So the rule for Trench movement sounds pretty definitive, but it refers to movement per each Trench
hex:
B27.54 The cost to enter a connecting trench hex is always one MF (unless doubled for a move to higher elevation) regardless of the other terrain in the hex [EXC: SMOKE].
And the phrase "regardless of the other terrain in the hex" (note that even the excepted SMOKE is considered
artificial terrain: see Index and B.9) tells us that the 1 MF "limit" is, in fact, a COT in avoidance of other COTs. It is not in avoidance of the added effects of weather.
Deep Snow, like Mud, increases the cost of movement by .5 MFs (or 1 MP)
per hexside. So already, I think this clarifies that the half-MF would be in addition to the 1MF for trench to trench movement (which is accounted for per hex).
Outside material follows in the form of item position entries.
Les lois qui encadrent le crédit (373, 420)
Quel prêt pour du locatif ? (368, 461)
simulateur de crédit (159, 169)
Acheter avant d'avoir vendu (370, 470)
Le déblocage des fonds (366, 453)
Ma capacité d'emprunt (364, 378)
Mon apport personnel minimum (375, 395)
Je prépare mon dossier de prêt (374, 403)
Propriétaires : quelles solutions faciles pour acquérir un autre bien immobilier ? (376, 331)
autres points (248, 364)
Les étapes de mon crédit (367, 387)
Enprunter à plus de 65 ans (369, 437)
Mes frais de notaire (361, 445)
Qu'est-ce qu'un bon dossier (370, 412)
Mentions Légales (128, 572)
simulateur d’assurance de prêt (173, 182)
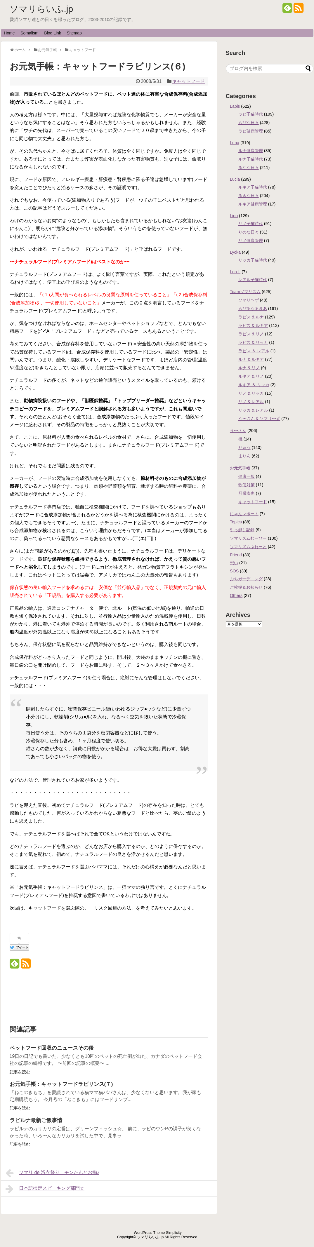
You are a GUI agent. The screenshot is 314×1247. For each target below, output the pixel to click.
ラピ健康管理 (250, 131)
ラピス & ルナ (251, 317)
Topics (236, 522)
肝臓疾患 (246, 493)
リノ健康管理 (250, 240)
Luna (234, 142)
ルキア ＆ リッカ (253, 384)
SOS (234, 571)
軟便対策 (246, 485)
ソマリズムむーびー (248, 538)
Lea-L (235, 271)
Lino (234, 215)
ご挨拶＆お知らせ (246, 587)
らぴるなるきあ (252, 308)
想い (234, 562)
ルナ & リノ (249, 367)
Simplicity (174, 1232)
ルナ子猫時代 (250, 159)
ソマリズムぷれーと (248, 546)
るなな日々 (248, 167)
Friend (236, 555)
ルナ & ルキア (251, 359)
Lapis (235, 106)
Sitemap (74, 33)
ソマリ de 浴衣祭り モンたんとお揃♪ (52, 1173)
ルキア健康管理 (252, 204)
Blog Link (52, 33)
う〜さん (238, 430)
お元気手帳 (240, 468)
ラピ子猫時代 (250, 114)
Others (236, 595)
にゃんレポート (244, 513)
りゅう (244, 447)
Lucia (235, 179)
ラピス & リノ (251, 334)
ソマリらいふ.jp (41, 9)
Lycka (235, 252)
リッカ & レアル (253, 410)
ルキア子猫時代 (252, 187)
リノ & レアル (251, 401)
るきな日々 (248, 195)
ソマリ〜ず (248, 300)
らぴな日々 (248, 122)
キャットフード (188, 81)
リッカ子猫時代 (252, 260)
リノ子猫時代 (250, 223)
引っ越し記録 (242, 529)
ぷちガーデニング (246, 579)
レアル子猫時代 (252, 279)
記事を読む (20, 1072)
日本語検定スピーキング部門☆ (45, 1189)
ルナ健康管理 (250, 150)
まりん (244, 456)
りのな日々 (248, 232)
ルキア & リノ (251, 376)
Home (9, 33)
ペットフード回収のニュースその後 (52, 1048)
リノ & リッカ (251, 393)
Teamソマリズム (245, 291)
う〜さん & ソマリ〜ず (259, 418)
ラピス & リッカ (253, 342)
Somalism (29, 33)
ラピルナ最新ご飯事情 (36, 1120)
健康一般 (246, 476)
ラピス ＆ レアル (253, 351)
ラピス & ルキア (253, 325)
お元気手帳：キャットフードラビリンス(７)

But because snow is a weather effect - not a COT - I don't think the trench matters, which is what I think is being said by E3.65:
E3.65 OPEN GROUND: For purposes of Mud and Deep Snow (3.62, 3.64, 3.731) only, Open Ground includes all unpaved (during mud) or unplowed (during Deep Snow) roads, gullies [EXC: gullies containing woods/brush during Mud, or containing woods during Deep Snow; B12.6], dry streams, plowed fields (not grain), and otherwise Open Ground hexes including shellholes and trenches regardless of LOS Hindrances, hexside TEM, entrenchments, or height.
Remember, Entrenchments are explicitly NOT a terrain (B.9). So they do not change an Open Ground hex into a non-OG hex.
And while it might be imagined that the troops shovel out the trenches in order to avoid the deep-snow movement penalty, the mud rules incur almost exactly the same penalty using the same language. Presumably the two conditions must be treated the same (in this respect at least). But surely mud would not be so easily avoided in a trench. I would imagine that the effects of snow and ice can't be avoided either.